Our desire to know, to be aware of reality, to get the facts, to satisfy curiosity, is what sets us on the path to self-actualization.

Adam Grant did a great job of demystifying the creative process in his book Originals when he said that to maximize the quality of ideas, creative originals come up with a lot of ideas. They aren’t reliable judges of the quality of their own ideas either, so the key then is to get feedback from colleagues and peers, something I touch on in this post

We are all unique in what we can be creative with, but creativity as a skill can be engineered. 

It requires breaks too; breaks for contemplation and reflection, where no work appears to be done.

Da Vinci said it best:

“Men of lofty genius often accomplish the most when they work the least, for their minds are occupied with their ideas and the perfection of their conceptions to which they afterward give form.”

Read more about Da Vinci’s views on creativity, work, and life in Walter Isaacson’s excellent book or in this podcast summary of the book from one of my favorite podcasts, Founders. 

Daniel Pink’s book, Drive, explores how to upgrade extrinsic, carrot-and-stick motivators common in current business systems. His theory of intrinsic motivation has three elements, one of which is autonomy – the desire to direct our own lives.  

For professional success and personal fulfillment (self-actualization) in the 21st century, he argues that we need to be concerned less with external rewards and more with the inherent satisfaction of an activity. To achieve this, we need autonomy. Autonomy over:

  • What we do (task),
  • When we do it (time),
  • Who we do it with (team), and
  • How we do it (technique).

I remember years ago, my brother and I were arguing, as we often did as kids. He said something particularly hurtful, and I lashed out at him with my foot. In doing so, I crushed the walkman (yes, it was the early 90’s) he was listening to. I was immediately ashamed. It was so petty. He loved that thing, and I had absolutely no intention of destroying it. I wasn’t in control of my reaction and ended up escalating the situation. How many times have you reacted to something in your life, and regretted the consequences? 

Was it your emotional reaction that dictated your actions, or a logical response divorced from your ego?

Objectivity is critical to goal setting. You have to be able to assess your life from the perspective of an outsider to be able to make better decisions about what to do next. 

Your reaction is your choice. As Victor Frankl said:

“Between stimulus and response there is a space. In that space is your power to choose your response. In your response lies your growth and your freedom.”

Meditation, which helps to develop self-awareness and intuition, helps tremendously here. More on this in Flow States.

A higher purpose that doesn’t consider the interests of humanity is doomed to fail. We are bound to each other, whether we like it or not. If our higher purpose and the pursuit of our potential results in casualties, we will make enemies.

On the positive side, the law of comparative advantage teaches us that we can mutually benefit from cooperation and voluntary trade, thanks to unequal opportunity costs. 

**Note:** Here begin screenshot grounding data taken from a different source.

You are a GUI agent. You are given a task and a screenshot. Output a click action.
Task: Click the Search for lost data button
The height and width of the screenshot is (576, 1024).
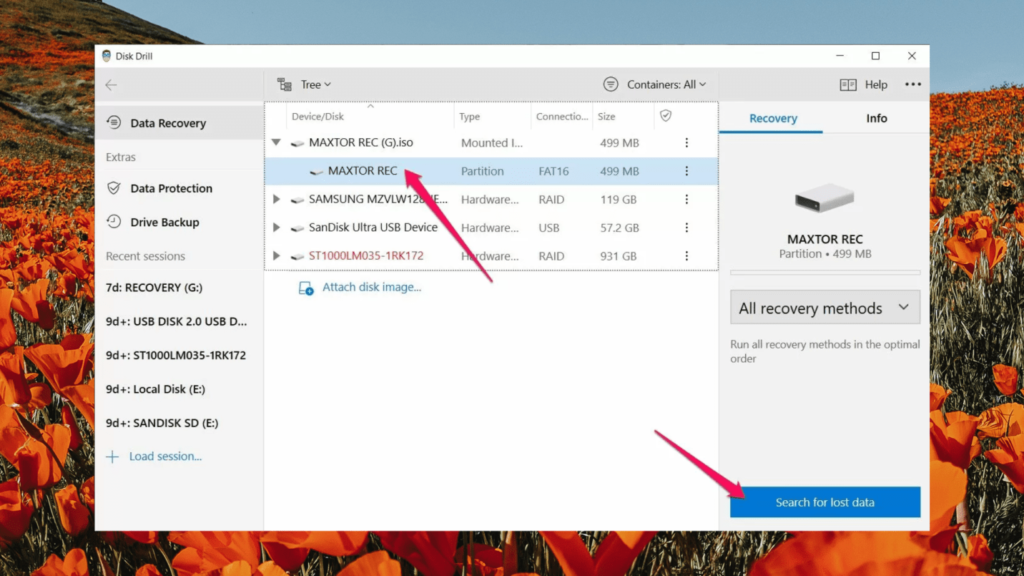pyautogui.click(x=824, y=502)
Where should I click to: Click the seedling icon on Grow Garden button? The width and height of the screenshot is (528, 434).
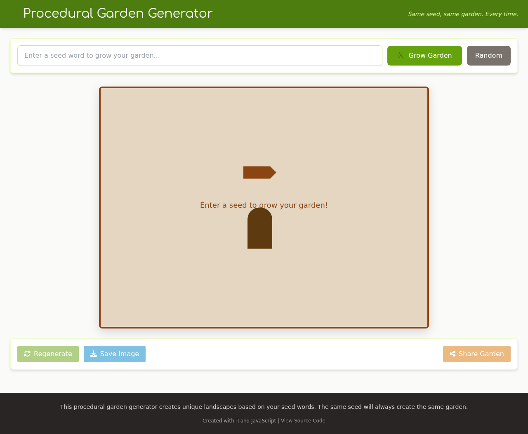(x=401, y=55)
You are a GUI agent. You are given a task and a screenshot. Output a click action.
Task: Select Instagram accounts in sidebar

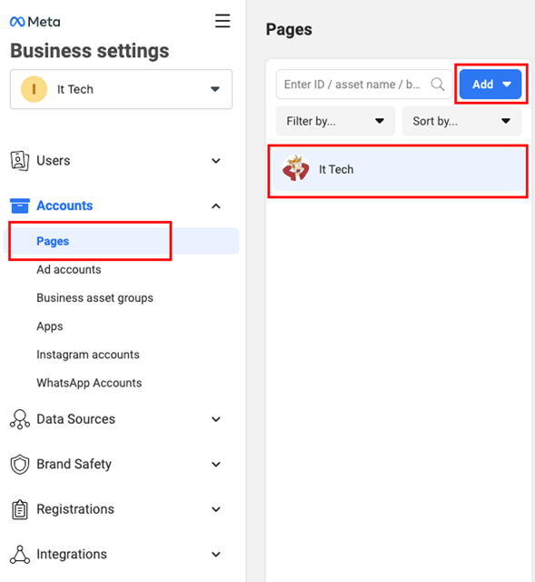[x=88, y=355]
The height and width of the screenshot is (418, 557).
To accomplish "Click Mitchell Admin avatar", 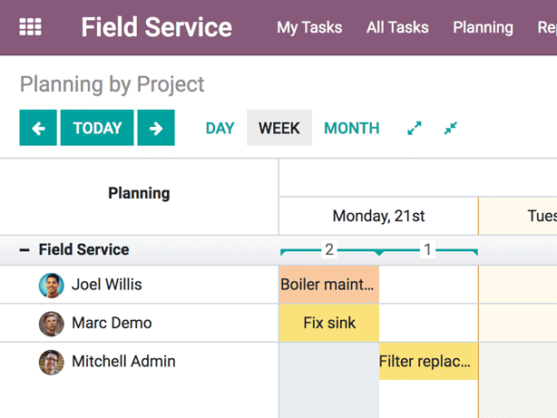I will (x=52, y=362).
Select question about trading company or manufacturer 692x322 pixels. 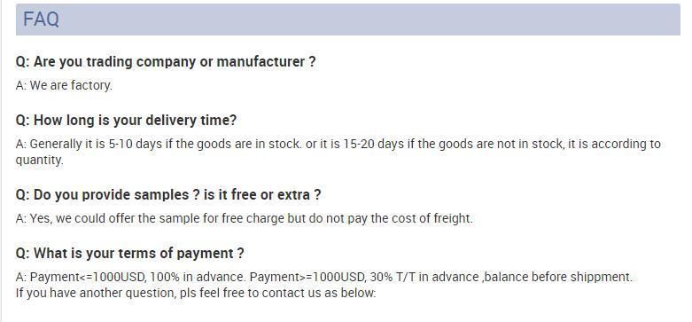coord(166,62)
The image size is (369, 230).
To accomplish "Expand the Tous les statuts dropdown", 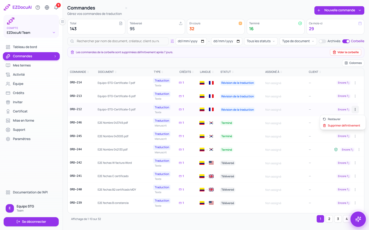I will (x=261, y=41).
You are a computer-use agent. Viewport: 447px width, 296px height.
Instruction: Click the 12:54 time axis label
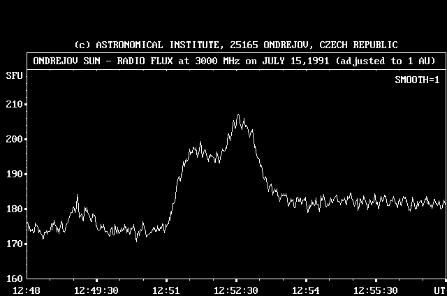pos(306,290)
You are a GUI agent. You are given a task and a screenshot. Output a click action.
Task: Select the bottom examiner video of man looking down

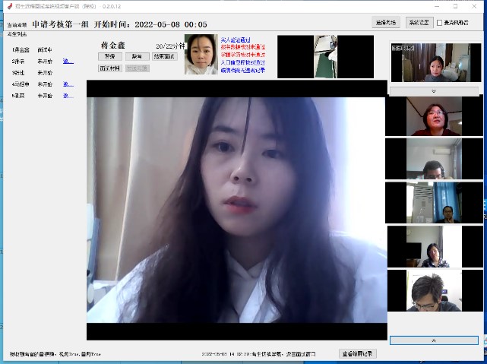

And most basically, it is a fact that equal opportunity does not exist. If you too hold it self-evident that all men are created equal, then those that benefit from this imbalance have a responsibility to be aware of it and do what they can to bring balance to it.  

I’m constantly reminded of this aspect of the pursuit of potential thanks to this remarkably poignant quote from one of my favorite writers, Leo Tolstoy, in Family Happiness

“I have lived through much, and now I think I have found what is needed for happiness. A quiet secluded life in the country, with the possibility of being useful to people to whom it is easy to do good, and who are not accustomed to have it done to them; then work which one hopes may be of some use; then rest, nature, books, music, love for one’s neighbor – such is my idea of happiness. And then, on top of all that, you for a mate, and children, perhaps – what more can the heart of a man desire?”

A personal hero of mine, Nelson Mandela, delivered one of the most famous and important speeches of all time at his inauguration as the first black President of South Africa in 1994. 

There is a quote I want to share here that is often wrongly attributed to Madiba and this speech, although he constantly shared similar sentiments throughout his life. The quote is actually from Marianne Williamson, the author, poet and Democratic candidate for the 2020 U.S. Election. 

“Our deepest fear is not that we are inadequate.

Our deepest fear is that we are powerful beyond measure.

It is our light, not our darkness

That most frightens us.

We ask ourselves,

Who am I to be brilliant, gorgeous, talented, fabulous?

Actually, who are you not to be?

You are a child of God.

Your playing small

Does not serve the world.

There is nothing enlightened about shrinking

So that other people won’t feel insecure around you.

We are all meant to shine,

As children do.

We were born to make manifest

The glory of God that is within us.

It’s not just in some of us;

It’s in everyone.

And as we let our own light shine,

We unconsciously give other people permission to do the same.

As we are liberated from our own fear,

Our presence automatically liberates others.”

So don’t be afraid to be one of “the crazy ones, the misfits, the rebels, the troublemakers, the round pegs in the square holes… the ones who see things differently.

But don’t forget to recognize the potential in others either. Returning once again to Adam Grant, but this time his book Give and Take – he describes a Harvard study that showed that treating someone as if they have high potential, and having a genuine interest and belief in that potential, actually resulted in them reaching their potential. This involves supportive behaviors like giving constructive feedback, creating learning moments, giving the benefit of the doubt, enabling, encouraging. People who experience this tend to apply the effort necessary to reach that potential.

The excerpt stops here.